Angiogenesis

The formation of new blood vessels from existing vasculature, is a central physiological process that can be modeled to recreate vascular niches by embedding human endothelial cells within hydrogel matrices like fibrin or collagen. Under perfusion, these endothelial cells are exposed to physiological shear stress, which stimulates sprouting, lumen formation, and branching similar to in vivo angiogenesis. By integrating multiple organ modules, such as tumor tissues, islets, or liver spheroids, the system captures how different paracrine cues and metabolic signals drive vascular remodeling across organ compartments.

To make the angiogenesis models more physiologically accurate, additional stromal and immune components can be included. Pericytes and smooth muscle cells are added to stabilize vessel sprouts, while fibroblasts contribute extracellular matrix remodeling and secretion of angiogenic factors. Immune cells such as macrophages and neutrophils can be perfused through vascular channels, where they support sprouting by releasing VEGF and matrix-degrading enzymes. Tumor organoids or transplanted islets can be positioned adjacent to the endothelial layer to stimulate angiogenesis through hypoxia-induced VEGF secretion, thereby creating models that mimic tumor-driven neovascularization or graft revascularization.

Structural and functional readouts are studied using confocal microscopy that quantifies sprout length, branching points, and vascular density, or perfusion with fluorescent tracers tests for barrier integrity. Permeability to small molecules or macromolecules, and nutrient or oxygen gradients can be mapped across the angiogenic network.

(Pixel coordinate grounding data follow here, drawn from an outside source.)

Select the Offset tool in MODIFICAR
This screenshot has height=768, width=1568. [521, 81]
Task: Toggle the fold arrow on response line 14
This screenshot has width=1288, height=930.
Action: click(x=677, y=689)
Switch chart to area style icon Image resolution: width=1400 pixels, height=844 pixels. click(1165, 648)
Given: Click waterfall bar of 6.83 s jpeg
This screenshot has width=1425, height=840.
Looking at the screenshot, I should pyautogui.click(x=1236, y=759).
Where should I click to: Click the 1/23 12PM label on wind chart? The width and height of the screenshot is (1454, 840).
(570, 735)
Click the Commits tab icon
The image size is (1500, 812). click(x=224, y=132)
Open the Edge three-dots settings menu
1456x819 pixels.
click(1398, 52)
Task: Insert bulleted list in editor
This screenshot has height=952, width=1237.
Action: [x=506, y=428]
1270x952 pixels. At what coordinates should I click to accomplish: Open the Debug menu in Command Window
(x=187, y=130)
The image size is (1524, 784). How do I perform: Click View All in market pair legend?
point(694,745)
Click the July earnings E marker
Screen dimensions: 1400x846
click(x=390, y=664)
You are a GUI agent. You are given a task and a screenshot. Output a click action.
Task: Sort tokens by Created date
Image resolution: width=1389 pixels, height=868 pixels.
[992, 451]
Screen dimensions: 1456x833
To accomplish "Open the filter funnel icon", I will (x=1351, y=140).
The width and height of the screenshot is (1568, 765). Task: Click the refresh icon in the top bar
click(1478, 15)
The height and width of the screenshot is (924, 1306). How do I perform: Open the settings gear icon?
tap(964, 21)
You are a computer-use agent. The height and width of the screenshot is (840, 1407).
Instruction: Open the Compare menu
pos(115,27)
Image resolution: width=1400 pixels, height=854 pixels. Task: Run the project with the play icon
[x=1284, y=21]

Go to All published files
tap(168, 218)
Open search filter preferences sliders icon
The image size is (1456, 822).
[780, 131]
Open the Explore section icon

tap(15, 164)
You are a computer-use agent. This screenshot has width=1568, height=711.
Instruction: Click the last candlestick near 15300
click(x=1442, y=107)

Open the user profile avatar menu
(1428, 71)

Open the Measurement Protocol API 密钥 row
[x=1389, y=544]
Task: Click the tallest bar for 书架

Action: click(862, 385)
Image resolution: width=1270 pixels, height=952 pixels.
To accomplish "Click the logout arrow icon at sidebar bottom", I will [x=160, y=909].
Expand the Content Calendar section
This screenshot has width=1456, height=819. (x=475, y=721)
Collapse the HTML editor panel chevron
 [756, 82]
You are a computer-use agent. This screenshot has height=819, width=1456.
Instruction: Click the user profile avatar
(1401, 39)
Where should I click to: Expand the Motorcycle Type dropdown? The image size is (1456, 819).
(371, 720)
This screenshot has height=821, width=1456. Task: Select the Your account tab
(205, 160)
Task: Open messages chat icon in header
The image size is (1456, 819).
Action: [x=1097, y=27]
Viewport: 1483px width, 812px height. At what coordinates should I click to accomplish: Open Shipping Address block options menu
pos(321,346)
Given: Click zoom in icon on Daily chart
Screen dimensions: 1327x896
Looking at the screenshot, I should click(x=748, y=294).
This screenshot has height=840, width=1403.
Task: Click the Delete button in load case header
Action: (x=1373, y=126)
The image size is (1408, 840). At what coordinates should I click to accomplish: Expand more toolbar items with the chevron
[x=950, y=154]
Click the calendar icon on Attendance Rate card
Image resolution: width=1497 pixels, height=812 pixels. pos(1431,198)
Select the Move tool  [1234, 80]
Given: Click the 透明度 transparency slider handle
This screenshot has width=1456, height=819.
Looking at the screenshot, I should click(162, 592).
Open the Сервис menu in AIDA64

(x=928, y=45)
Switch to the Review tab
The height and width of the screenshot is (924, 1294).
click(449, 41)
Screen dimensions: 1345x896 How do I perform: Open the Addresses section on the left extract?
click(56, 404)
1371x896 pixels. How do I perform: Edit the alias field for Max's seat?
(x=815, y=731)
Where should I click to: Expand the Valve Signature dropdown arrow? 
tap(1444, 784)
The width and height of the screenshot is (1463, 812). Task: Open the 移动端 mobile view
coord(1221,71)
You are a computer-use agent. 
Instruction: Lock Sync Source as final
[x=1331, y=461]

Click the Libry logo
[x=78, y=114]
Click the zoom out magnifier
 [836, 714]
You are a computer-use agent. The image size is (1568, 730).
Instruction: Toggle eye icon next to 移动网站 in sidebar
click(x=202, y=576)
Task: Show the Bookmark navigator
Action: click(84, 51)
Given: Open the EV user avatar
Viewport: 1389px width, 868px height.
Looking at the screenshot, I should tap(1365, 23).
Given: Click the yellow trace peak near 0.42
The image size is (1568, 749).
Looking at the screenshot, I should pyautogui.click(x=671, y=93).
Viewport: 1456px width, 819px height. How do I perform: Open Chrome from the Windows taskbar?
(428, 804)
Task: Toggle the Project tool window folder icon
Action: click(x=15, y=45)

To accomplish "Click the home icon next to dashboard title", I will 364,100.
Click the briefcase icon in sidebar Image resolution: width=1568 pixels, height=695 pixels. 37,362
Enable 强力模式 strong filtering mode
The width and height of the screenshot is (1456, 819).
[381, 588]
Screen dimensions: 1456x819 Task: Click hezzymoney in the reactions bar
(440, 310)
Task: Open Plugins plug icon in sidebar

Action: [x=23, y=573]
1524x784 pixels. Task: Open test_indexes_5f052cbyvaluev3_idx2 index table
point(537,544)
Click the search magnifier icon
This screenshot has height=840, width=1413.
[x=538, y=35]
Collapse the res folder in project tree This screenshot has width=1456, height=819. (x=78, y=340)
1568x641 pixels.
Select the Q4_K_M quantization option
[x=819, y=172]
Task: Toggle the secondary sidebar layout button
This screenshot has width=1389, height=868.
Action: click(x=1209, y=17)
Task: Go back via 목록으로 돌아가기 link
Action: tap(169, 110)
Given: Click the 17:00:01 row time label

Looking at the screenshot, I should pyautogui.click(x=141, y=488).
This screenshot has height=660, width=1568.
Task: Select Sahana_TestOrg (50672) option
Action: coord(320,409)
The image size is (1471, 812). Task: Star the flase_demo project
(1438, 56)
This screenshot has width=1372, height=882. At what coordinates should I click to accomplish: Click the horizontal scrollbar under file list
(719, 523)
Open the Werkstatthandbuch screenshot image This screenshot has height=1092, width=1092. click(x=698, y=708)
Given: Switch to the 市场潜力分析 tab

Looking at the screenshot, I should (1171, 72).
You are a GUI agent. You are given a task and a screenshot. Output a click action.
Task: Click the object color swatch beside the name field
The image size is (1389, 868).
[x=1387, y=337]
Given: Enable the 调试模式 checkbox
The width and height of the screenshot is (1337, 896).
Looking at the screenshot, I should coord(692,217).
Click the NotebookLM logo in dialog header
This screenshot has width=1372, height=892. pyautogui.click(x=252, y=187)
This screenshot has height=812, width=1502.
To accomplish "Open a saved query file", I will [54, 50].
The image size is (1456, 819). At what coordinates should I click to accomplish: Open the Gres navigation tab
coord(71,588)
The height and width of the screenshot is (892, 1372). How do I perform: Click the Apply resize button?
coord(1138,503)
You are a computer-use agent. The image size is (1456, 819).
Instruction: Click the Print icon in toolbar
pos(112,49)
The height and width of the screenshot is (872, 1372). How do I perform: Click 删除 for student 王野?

Molecular assays complement these functional measurements by quantifying VEGF, angiopoietins, and HIF-1α secretion, along with endothelial activation markers such as ICAM-1 and VCAM-1. 

In oncology, tumor compartments are used to drive sprouting, enabling evaluation of anti-angiogenic drugs such as bevacizumab or VEGFR tyrosine kinase inhibitors. In regenerative medicine, ischemia models help test pro-angiogenic therapies or endothelial progenitor cells for tissue repair. In transplantation biology, co-encapsulated islets are linked to vascular modules to study revascularization and survival, a critical step in improving outcomes for Type 1 Diabetes therapies. This enables dynamic, human-relevant studies of vascular biology that capture both local and systemic regulation of angiogenesis.